Rotavirus is a major cause of infectious diarrhoea in foals and can be the cause of 50-90% of foal diarrhoea. Foals are more susceptible to this virus due to an underdeveloped immune system and it can affect them from one week to five months of age. While Rotavirus morbidity can be as high as 50%, mortality is as low as 1% if immediately treated by a veterinarian. Rotavirus is transferred from faeces to mouth, and usually results in damage to the small intestinal absorption capabilities, causing watery diarrhoea. Most foals that develop diarrhoea will not require veterinary attention. However, some can get quickly dehydrated and require fluids. As many as 70% of foals will have a bout of diarrhoea at some stage before weaning and many owners commonly mistake this for hormonal changes in the mare when, in actual fact, it may be caused by the rotavirus. Any foal showing signs of diarrhoea should be isolated from any other horses and treated as infectious. All breeding mares should receive a vaccination at eight, nine and 10 months of pregnancy. A booster should be given one month prior to foaling in each subsequent pregnancy. Following the vaccination guidelines will help stimulate the production of antibodies in the colostum and milk against the rotavirus. Adult non-breeding horses do not need to be vaccinated.


Hendra virus (HeV) is a zoonotic disease (can pass from animals to humans) that is carried by flying foxes and can pass to horses and then on to humans. Whilst the likelihood of horses or humans contracting the disease remains very low, it can produce life-threatening illness, which has no cure or specific treatment.

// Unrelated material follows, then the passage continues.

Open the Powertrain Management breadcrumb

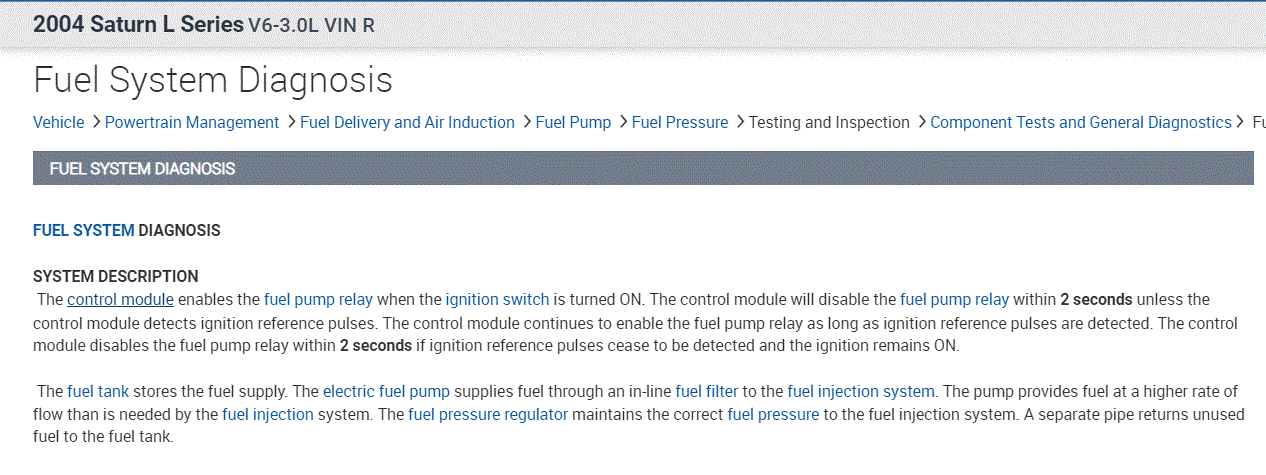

The virus was first identified in 1994 and the testing protocol has detected Hendra Virus in Eastern Australia on 62 occasions causing the death or euthanasia of more than 100 horses, two dogs and four people, with a further three human cases who survived the disease.

HeV is a notifiable disease and is found exclusively in Australia. A close relation, the Nipah virus, has been found in Asia.

The incubation period for HeV, from infection to onset of symptoms may vary between 5 to 16 days, and onset is sudden, with rapid deterioration. Signs vary from case to case, as the virus can affect different parts of the body, but includes fever, depression, lethargy, increased heart rate, laboured breathing, frothy nasal discharge, discomfort/weight-shifting between legs, sweating, muscle weakness, spasms or twitching, wobbly gait, balance difficulties, weakness, lethargy, circling, loss of coordination, head-pressing, convulsions and collapse, urinary incontinence and colic. Death usually occurs within 48 hours. HeV should be considered with the sudden death of an otherwise healthy horse.

The disease is only transmitted to people through very close contact with secretions or bodily fluids of infected horses. An infected horse can excrete HeV through nasal discharges for up to 72 hours before clinical signs appear, mortality is 70% and diagnosis is based on veterinary blood tests and swabs.

Vaccination of horses is crucial to break the cycle of HeV transmission from flying foxes to horses and then to people, as it prevents both the horse developing the disease and passing it on. It also protects horses from shedding the virus.

In 2021, a new strain of Hendra virus was identified as the cause of death of a horse that died in South Australia in 2015. The testing protocols at the time were only capable of detecting the strain of the virus that is carried by the Black Flying Fox commonly found in Northern Australia, but new testing protocols have been developed to identify a second strain of the virus, one which has been found in 2013 in a Grey Headed Flying Fox, of the species that live in coastal areas of Eastern Australia, from Rockhampton to South Australia.